**REQUIRED WORK**.
(a) Transcribe the text on Syria's Temporary Protected Status word for word.
(b) Report how many lines of the entries contain the word "from", matching case exactly. Give only the number.

On Sept. 19, the Department of Homeland Security (DHS) announced that it will not renew Syria’s Temporary Protected Status (TPS), a program that shields eligible foreign nationals from deportation and provides work authorization when a safe return to their home country is deemed impossible because of conditions such as war or natural disaster.
The status was first granted for Syria in 2012, in response to the civil war that erupted the previous year, and was extended multiple times during President Donald Trump’s first term and the Biden administration.
The Biden administration most recently extended Syria’s designation for 18 months, from April 1, 2024, to Sept. 30, 2025, citing the country’s then-raging civil war. At that time, DHS estimated that roughly 6,200 Syrians were benefiting from TPS.

In the Sept. 19 notice, DHS stated that it will let the designation expire, noting that while violence persists in parts of Syria, the country no longer meets the statutory criteria of an “ongoing armed conflict” that poses a serious threat to those who return.

The department highlighted a series of political changes in Syria since December 2024, when rebels toppled Bashar al-Assad’s regime. Since then, an interim government has established a caretaker Cabinet, ratified a constitutional declaration granting a five-year transitional period, and held a national conference to solicit public input on the country’s future.

These steps, the DHS stated, demonstrate “an effort to move the country to a stable institutional governance, not a perpetuation of armed conflict.”

**MATERIAL PROVIDED**.
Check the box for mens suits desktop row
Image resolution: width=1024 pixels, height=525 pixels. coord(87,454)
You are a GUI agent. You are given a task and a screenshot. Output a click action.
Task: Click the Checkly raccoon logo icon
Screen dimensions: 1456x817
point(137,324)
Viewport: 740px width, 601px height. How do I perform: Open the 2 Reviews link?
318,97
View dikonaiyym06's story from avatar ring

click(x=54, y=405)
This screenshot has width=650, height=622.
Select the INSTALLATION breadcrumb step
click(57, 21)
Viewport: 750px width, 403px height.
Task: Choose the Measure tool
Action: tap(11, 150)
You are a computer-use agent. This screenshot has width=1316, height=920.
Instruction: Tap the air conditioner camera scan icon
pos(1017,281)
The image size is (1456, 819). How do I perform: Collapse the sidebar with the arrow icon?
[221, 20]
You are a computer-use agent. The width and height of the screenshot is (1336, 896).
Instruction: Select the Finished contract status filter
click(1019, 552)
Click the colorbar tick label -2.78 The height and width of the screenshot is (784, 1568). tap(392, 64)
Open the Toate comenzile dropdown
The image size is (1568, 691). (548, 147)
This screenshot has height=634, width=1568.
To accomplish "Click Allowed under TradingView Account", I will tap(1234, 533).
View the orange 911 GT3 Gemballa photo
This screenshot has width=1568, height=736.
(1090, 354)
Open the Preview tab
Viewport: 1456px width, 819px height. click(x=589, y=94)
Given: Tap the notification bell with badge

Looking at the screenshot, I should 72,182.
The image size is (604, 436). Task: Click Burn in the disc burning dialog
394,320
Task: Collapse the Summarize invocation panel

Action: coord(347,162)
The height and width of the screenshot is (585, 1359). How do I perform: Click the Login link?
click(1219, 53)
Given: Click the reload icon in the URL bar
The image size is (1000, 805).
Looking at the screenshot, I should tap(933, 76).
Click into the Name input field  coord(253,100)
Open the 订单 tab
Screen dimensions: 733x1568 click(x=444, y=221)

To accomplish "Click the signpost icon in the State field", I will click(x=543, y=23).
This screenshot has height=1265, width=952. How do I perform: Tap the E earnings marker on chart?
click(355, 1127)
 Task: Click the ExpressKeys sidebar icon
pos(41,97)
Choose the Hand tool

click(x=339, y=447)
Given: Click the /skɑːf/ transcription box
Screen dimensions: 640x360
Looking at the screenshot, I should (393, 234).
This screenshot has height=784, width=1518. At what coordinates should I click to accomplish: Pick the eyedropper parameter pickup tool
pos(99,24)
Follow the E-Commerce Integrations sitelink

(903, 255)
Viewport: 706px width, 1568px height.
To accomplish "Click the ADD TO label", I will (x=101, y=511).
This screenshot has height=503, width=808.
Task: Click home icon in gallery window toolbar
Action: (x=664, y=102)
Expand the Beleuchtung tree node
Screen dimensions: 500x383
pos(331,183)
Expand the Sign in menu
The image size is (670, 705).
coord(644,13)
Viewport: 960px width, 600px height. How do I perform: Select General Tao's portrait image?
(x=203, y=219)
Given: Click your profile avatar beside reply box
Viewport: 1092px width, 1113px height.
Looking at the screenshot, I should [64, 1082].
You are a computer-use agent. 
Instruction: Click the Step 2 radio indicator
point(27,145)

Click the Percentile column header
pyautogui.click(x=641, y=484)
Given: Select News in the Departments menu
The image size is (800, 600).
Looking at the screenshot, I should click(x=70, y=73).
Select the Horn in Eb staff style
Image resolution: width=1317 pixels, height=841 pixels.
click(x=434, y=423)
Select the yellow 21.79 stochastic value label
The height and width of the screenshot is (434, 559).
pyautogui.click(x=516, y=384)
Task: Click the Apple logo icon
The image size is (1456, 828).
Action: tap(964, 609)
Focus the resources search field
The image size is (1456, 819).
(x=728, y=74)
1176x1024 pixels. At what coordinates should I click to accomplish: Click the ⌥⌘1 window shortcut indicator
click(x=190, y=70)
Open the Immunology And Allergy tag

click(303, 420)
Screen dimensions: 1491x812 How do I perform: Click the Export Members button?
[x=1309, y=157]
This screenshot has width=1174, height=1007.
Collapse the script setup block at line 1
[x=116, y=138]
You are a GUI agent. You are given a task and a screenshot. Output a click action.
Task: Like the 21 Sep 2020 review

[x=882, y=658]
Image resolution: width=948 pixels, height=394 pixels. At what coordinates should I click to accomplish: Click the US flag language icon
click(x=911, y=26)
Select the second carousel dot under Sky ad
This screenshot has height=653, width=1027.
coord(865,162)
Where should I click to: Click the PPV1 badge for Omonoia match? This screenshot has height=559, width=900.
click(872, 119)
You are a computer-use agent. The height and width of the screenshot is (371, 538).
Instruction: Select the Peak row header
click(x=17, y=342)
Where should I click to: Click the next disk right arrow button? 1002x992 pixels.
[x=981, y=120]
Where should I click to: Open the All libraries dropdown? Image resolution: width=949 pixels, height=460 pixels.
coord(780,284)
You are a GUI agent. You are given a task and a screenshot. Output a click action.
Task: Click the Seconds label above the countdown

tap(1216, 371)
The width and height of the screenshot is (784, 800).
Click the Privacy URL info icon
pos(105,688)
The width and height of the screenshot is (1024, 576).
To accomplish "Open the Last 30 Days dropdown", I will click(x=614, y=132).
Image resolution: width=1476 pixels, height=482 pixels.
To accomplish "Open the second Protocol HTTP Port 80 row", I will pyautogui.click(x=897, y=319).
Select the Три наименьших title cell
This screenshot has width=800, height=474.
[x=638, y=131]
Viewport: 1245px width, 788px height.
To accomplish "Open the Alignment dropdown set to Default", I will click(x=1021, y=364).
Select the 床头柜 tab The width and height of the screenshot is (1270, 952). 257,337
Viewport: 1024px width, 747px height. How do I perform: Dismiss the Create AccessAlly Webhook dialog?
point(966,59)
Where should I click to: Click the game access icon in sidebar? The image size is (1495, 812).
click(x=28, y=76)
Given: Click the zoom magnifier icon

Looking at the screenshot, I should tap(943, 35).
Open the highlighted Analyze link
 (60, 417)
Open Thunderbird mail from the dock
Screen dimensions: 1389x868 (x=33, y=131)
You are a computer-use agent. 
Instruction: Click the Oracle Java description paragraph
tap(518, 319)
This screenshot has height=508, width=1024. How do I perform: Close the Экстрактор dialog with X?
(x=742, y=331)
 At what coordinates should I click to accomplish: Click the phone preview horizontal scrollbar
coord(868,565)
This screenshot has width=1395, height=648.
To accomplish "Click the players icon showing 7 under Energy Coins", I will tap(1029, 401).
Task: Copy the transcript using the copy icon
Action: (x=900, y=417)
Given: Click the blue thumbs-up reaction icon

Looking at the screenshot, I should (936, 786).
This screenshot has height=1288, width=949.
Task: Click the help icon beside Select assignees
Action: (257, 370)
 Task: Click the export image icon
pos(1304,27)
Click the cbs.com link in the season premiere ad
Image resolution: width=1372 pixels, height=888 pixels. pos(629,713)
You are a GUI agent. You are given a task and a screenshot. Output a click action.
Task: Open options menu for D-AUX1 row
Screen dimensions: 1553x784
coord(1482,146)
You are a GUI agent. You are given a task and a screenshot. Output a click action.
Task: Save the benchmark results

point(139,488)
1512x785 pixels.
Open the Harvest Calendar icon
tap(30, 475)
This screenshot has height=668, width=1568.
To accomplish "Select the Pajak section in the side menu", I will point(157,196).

**ANSWERS BELOW**.
(a)
On Sept. 19, the Department of Homeland Security (DHS) announced that it will not renew Syria’s Temporary Protected Status (TPS), a program that shields eligible foreign nationals from deportation and provides work authorization when a safe return to their home country is deemed impossible because of conditions such as war or natural disaster.
The status was first granted for Syria in 2012, in response to the civil war that erupted the previous year, and was extended multiple times during President Donald Trump’s first term and the Biden administration.
The Biden administration most recently extended Syria’s designation for 18 months, from April 1, 2024, to Sept. 30, 2025, citing the country’s then-raging civil war. At that time, DHS estimated that roughly 6,200 Syrians were benefiting from TPS.

In the Sept. 19 notice, DHS stated that it will let the designation expire, noting that while violence persists in parts of Syria, the country no longer meets the statutory criteria of an “ongoing armed conflict” that poses a serious threat to those who return.

The department highlighted a series of political changes in Syria since December 2024, when rebels toppled Bashar al-Assad’s regime. Since then, an interim government has established a caretaker Cabinet, ratified a constitutional declaration granting a five-year transitional period, and held a national conference to solicit public input on the country’s future.

These steps, the DHS stated, demonstrate “an effort to move the country to a stable institutional governance, not a perpetuation of armed conflict.”

(b) 2